= Exercise description =
Your output should contain every record, unchanged.

= Exercise input =
****************
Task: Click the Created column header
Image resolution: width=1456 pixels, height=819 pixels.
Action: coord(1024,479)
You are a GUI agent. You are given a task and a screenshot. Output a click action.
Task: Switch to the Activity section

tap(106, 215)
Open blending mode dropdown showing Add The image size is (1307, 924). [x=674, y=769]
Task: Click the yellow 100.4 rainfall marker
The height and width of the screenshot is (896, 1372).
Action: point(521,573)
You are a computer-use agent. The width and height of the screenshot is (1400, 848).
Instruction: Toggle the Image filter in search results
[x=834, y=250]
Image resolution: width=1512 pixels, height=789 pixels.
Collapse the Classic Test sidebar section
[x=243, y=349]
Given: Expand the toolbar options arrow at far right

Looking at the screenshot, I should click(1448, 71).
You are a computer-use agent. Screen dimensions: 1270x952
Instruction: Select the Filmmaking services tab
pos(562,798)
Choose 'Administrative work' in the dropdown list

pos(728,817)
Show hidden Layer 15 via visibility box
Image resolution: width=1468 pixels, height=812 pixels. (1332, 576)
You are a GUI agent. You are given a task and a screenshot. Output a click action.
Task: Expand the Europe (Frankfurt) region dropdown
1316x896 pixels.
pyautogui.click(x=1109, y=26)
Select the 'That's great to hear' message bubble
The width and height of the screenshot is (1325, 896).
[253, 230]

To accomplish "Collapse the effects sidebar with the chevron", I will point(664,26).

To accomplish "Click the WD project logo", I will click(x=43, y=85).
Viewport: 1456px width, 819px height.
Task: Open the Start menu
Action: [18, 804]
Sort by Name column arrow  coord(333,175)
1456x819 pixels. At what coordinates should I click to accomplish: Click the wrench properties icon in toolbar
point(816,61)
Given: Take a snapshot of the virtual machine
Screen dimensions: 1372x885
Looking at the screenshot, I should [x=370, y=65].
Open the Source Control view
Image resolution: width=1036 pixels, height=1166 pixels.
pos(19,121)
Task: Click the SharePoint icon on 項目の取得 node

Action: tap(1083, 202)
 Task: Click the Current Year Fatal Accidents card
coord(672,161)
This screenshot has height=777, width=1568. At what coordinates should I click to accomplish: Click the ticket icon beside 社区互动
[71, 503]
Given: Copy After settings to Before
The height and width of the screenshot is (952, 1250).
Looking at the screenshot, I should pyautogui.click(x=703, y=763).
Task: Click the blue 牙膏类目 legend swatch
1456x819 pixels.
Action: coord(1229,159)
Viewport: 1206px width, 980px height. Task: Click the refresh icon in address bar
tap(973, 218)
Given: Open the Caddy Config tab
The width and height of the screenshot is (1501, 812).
****************
= Answer box =
Task: Click the Created column header
Image resolution: width=1456 pixels, height=819 pixels.
Action: coord(1024,479)
You are a GUI agent. You are given a task and a screenshot. Output a click action.
Task: Switch to the Activity section

tap(106, 215)
Open blending mode dropdown showing Add The image size is (1307, 924). [x=674, y=769]
Task: Click the yellow 100.4 rainfall marker
The height and width of the screenshot is (896, 1372).
Action: point(521,573)
You are a computer-use agent. The width and height of the screenshot is (1400, 848).
Instruction: Toggle the Image filter in search results
[x=834, y=250]
Image resolution: width=1512 pixels, height=789 pixels.
Collapse the Classic Test sidebar section
[x=243, y=349]
Given: Expand the toolbar options arrow at far right

Looking at the screenshot, I should click(1448, 71).
You are a computer-use agent. Screen dimensions: 1270x952
Instruction: Select the Filmmaking services tab
pos(562,798)
Choose 'Administrative work' in the dropdown list

pos(728,817)
Show hidden Layer 15 via visibility box
Image resolution: width=1468 pixels, height=812 pixels. (1332, 576)
You are a GUI agent. You are given a task and a screenshot. Output a click action.
Task: Expand the Europe (Frankfurt) region dropdown
1316x896 pixels.
pyautogui.click(x=1109, y=26)
Select the 'That's great to hear' message bubble
The width and height of the screenshot is (1325, 896).
[253, 230]

To accomplish "Collapse the effects sidebar with the chevron", I will point(664,26).

To accomplish "Click the WD project logo", I will click(x=43, y=85).
Viewport: 1456px width, 819px height.
Task: Open the Start menu
Action: [18, 804]
Sort by Name column arrow  coord(333,175)
1456x819 pixels. At what coordinates should I click to accomplish: Click the wrench properties icon in toolbar
point(816,61)
Given: Take a snapshot of the virtual machine
Screen dimensions: 1372x885
Looking at the screenshot, I should [x=370, y=65].
Open the Source Control view
Image resolution: width=1036 pixels, height=1166 pixels.
pos(19,121)
Task: Click the SharePoint icon on 項目の取得 node

Action: tap(1083, 202)
 Task: Click the Current Year Fatal Accidents card
coord(672,161)
This screenshot has height=777, width=1568. At what coordinates should I click to accomplish: Click the ticket icon beside 社区互动
[71, 503]
Given: Copy After settings to Before
The height and width of the screenshot is (952, 1250).
Looking at the screenshot, I should pyautogui.click(x=703, y=763).
Task: Click the blue 牙膏类目 legend swatch
1456x819 pixels.
Action: coord(1229,159)
Viewport: 1206px width, 980px height. Task: Click the refresh icon in address bar
tap(973, 218)
Given: Open the Caddy Config tab
The width and height of the screenshot is (1501, 812).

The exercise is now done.